- 과제 지시: "Viewport: 670px width, 367px height."이(가) 있는 줄에서 시작해 "Swap origin and"이(가) 있는 줄에서 끝나는 부분만 다시 써 줄 수 있나요? "checkbox"을(를) "tickbox"(으)로 바꾸고 나머지는 그대로 두세요.

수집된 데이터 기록
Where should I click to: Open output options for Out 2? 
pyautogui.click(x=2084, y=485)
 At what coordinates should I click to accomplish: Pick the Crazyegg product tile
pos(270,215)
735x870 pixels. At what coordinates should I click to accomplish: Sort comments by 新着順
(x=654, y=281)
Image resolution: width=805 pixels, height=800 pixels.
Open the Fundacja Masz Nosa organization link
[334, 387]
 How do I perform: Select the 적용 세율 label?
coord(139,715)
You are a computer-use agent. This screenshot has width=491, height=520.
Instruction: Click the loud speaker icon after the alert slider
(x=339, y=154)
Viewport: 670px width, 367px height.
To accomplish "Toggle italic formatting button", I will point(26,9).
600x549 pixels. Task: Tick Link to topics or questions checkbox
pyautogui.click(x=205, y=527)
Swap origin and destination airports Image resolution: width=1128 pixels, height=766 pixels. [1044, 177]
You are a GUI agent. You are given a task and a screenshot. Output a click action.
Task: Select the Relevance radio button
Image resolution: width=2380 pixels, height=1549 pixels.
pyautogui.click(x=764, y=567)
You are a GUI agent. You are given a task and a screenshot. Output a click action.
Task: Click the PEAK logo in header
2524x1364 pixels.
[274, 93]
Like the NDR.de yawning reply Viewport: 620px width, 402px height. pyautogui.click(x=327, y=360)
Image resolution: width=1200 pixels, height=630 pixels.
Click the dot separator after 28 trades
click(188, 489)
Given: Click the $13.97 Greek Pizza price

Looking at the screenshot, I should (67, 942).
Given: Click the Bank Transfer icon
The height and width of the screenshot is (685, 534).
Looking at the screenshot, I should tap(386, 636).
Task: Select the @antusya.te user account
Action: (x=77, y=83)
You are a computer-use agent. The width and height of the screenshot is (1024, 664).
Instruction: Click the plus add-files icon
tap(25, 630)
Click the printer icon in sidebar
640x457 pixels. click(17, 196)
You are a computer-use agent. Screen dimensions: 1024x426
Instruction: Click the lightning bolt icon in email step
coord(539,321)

- 과제 결과:
Viewport: 670px width, 367px height.
To accomplish "Toggle italic formatting button", I will point(26,9).
600x549 pixels. Task: Tick Link to topics or questions tickbox
pyautogui.click(x=205, y=527)
Swap origin and destination airports Image resolution: width=1128 pixels, height=766 pixels. [1044, 177]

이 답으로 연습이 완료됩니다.